In mathematics, the uniform limit theorem states that the uniform limit of any sequence of continuous functions is continuous.

Statement

More precisely, let X be a topological space, let Y be a metric space, and let ƒ_n : X → Y be a sequence of functions converging uniformly to a function ƒ : X → Y. According to the uniform limit theorem, if each of the functions ƒ_n is continuous, then the limit ƒ must be continuous as well.

This theorem does not hold if uniform convergence is replaced by pointwise convergence. For example, let ƒ_n : [0, 1] → R be the sequence of functions ƒ_n(x) = xⁿ. Then each function ƒ_n is continuous, but the sequence converges pointwise to the discontinuous function ƒ that is zero on [0, 1) but has ƒ(1) = 1. Another example is shown in the image to the right.

In terms of function spaces, the uniform limit theorem says that the space C(X, Y) of all continuous functions from a topological space X to a metric space Y is a closed subset of Y^X under the uniform metric. In the case where Y is complete, it follows that C(X, Y) is itself a complete metric space. In particular, if Y is a Banach space, then C(X, Y) is itself a Banach space under the uniform norm.

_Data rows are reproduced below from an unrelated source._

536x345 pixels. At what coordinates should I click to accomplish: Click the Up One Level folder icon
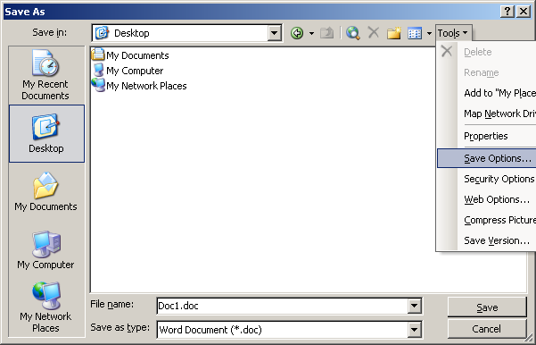pyautogui.click(x=326, y=33)
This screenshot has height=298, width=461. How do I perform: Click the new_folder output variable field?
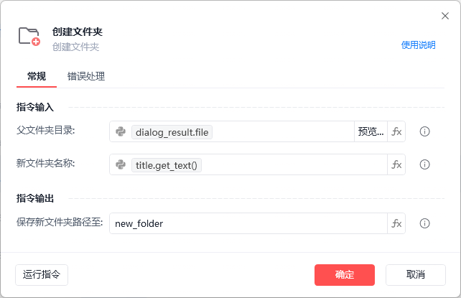(x=248, y=223)
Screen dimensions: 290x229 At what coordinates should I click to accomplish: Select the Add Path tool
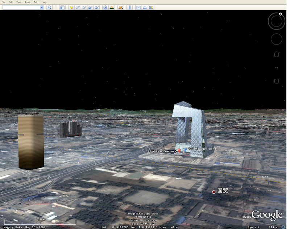84,7
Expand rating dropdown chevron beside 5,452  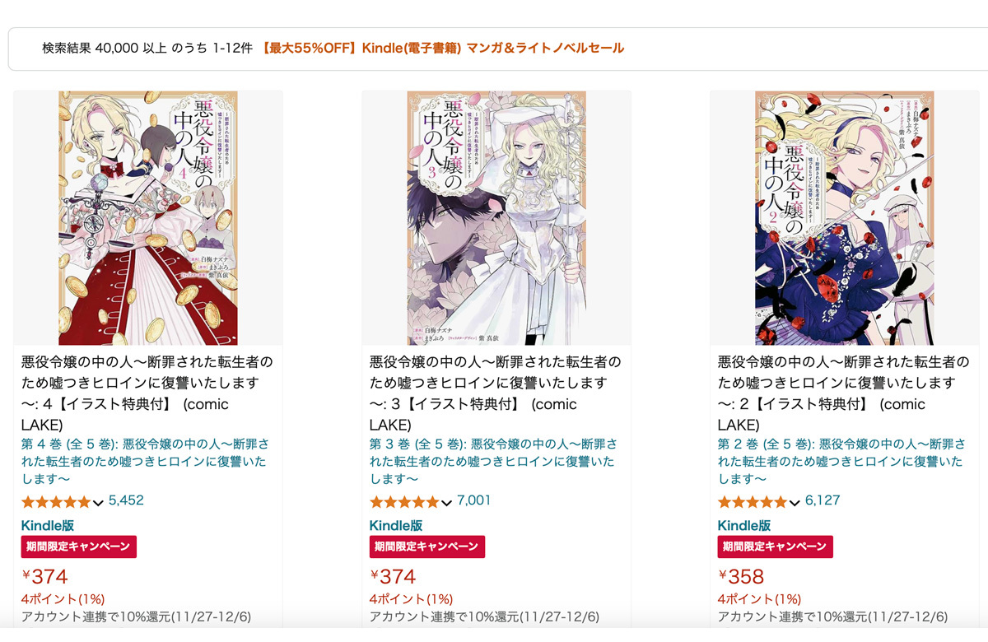click(x=98, y=503)
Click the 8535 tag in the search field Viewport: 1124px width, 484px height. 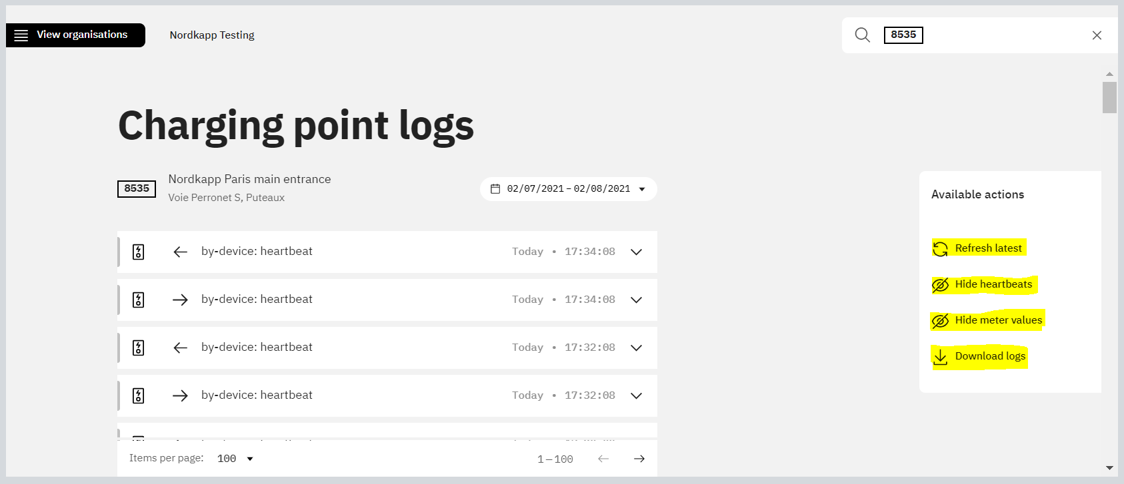(x=903, y=35)
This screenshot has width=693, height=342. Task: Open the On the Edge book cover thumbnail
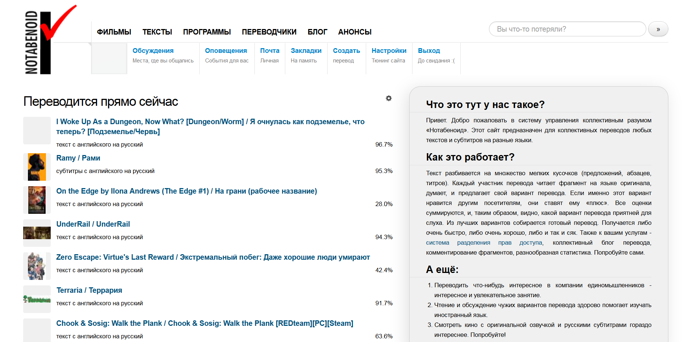point(37,200)
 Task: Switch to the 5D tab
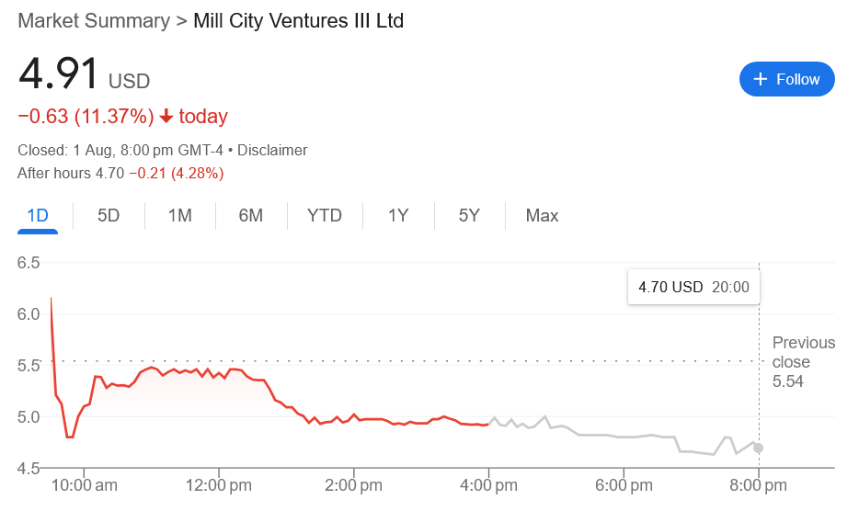point(109,216)
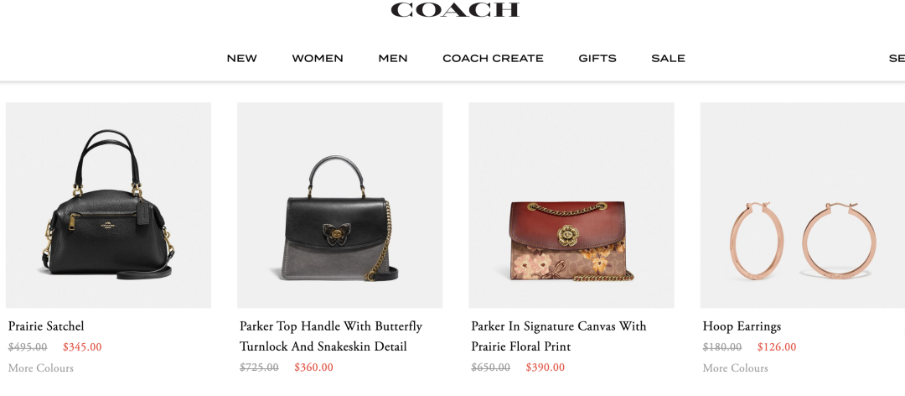
Task: Show More Colours for Prairie Satchel
Action: pos(41,368)

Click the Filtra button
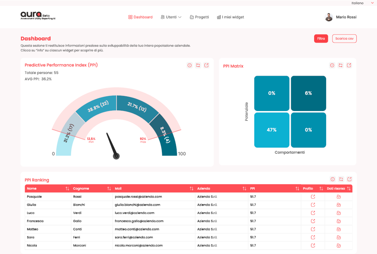[x=321, y=38]
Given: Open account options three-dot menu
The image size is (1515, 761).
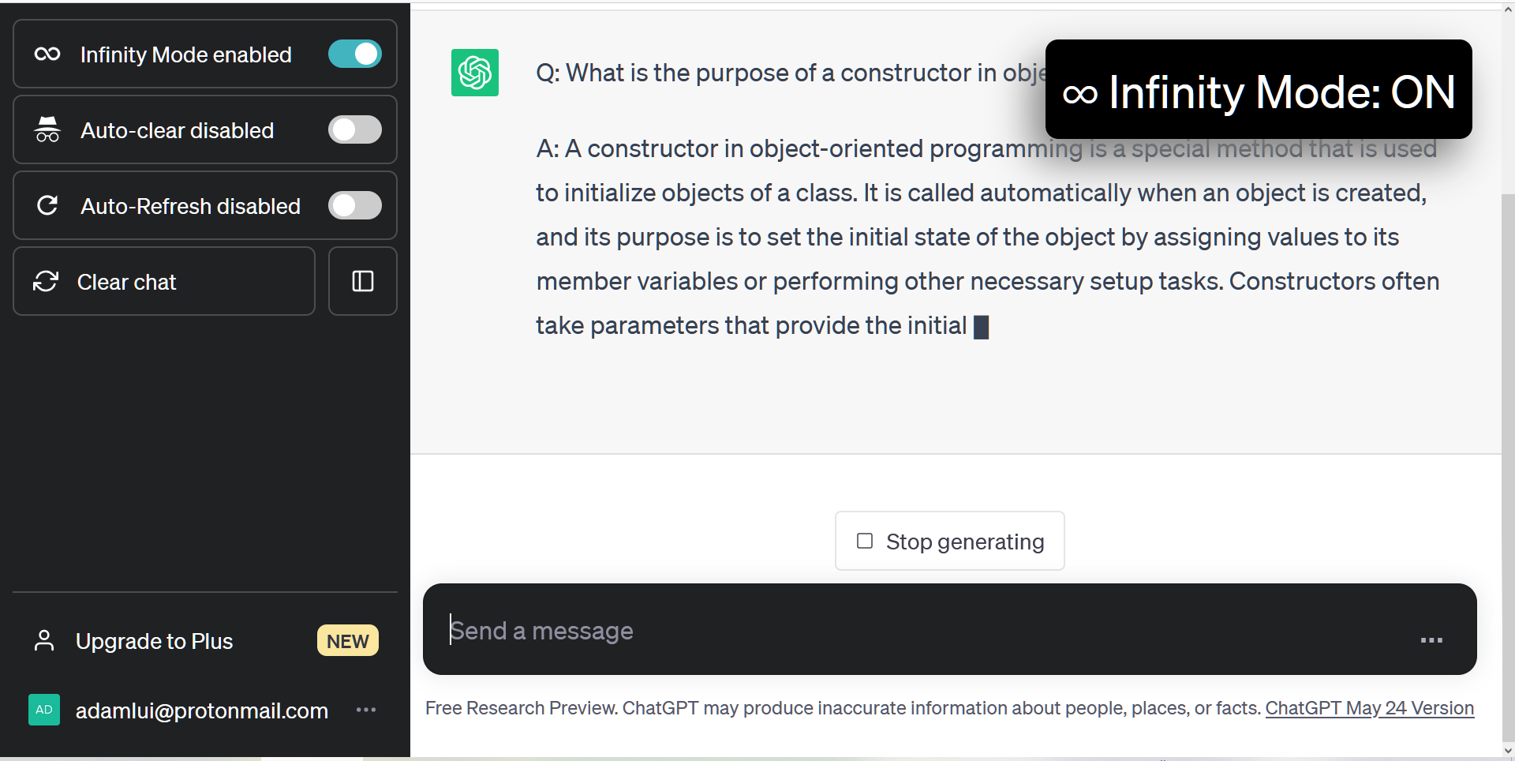Looking at the screenshot, I should 366,710.
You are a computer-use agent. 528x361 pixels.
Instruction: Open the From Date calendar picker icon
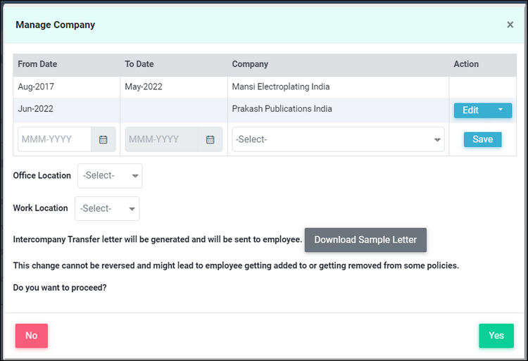103,139
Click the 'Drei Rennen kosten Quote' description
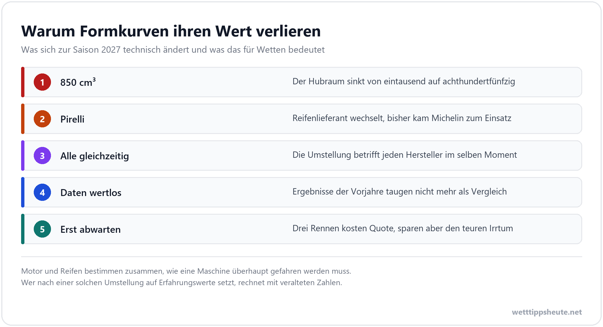The image size is (603, 327). pyautogui.click(x=403, y=228)
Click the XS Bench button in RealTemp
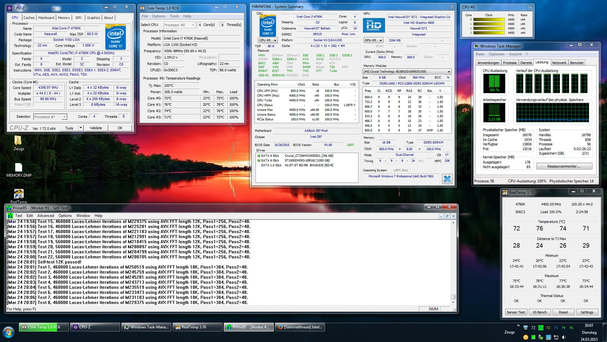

The uniform limit theorem also holds if continuity is replaced by uniform continuity. That is, if X and Y are metric spaces and ƒ_n : X → Y is a sequence of uniformly continuous functions converging uniformly to a function ƒ, then ƒ must be uniformly continuous.

Proof

The uniform limit theorem is proved by the "ε/3 trick", and is the archetypal example of this trick.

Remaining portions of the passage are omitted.